In current ML workflows, quantization is treated as a performance optimization problem (minimizing perplexity loss). However, from a safety perspective, even a small increase in perplexity could represent the total collapse of a specific, sparsely-represented safety circuit.

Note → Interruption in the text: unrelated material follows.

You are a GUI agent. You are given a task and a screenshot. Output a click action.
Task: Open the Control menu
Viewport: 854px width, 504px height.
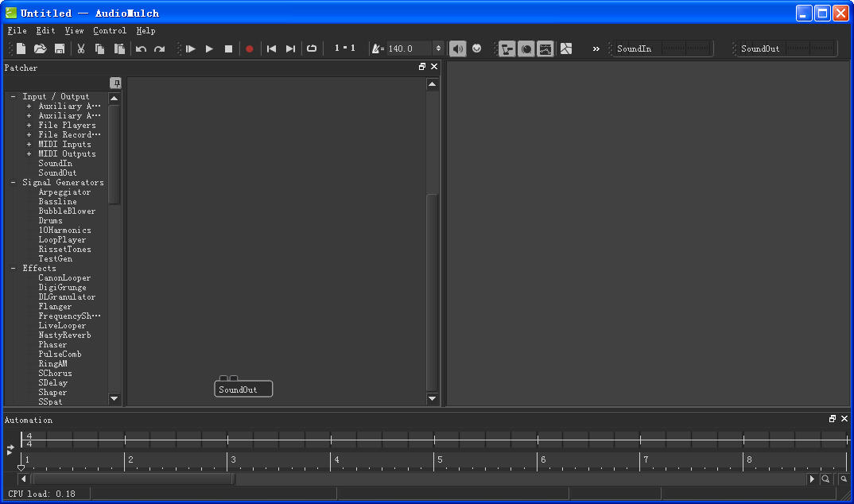(110, 31)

Trace addresses three primary risks:

  1. Feature Smearing: Low-precision rounding causing distinct safety features to merge into a single noisy signal
  2. Activation Muting: Safety-critical "refusal" neurons falling below the quantization clipping threshold
  3. Adversarial Divergence: Quantization-induced noise creating new, "un-traced" pathways that adversarial prompts can exploit

Installation

# Basic installation
pip install -e .

# Full installation with quantization support
pip install -e ".[full]"

# Development installation
pip install -e ".[dev]"

Quick Start

import trace_lib as trace

# Initialize Trace with a base and quantized model
audit = trace.Audit(
    base_model="meta-llama/Llama-3-8B",
    quant_model="meta-llama/Llama-3-8B-int8"
)

# Load pre-trained SAEs (or train your own)
audit.load_sae("/path/to/saes/")

# Trace specific safety circuits
results = audit.trace_features(dataset="harmful_refusal_v1")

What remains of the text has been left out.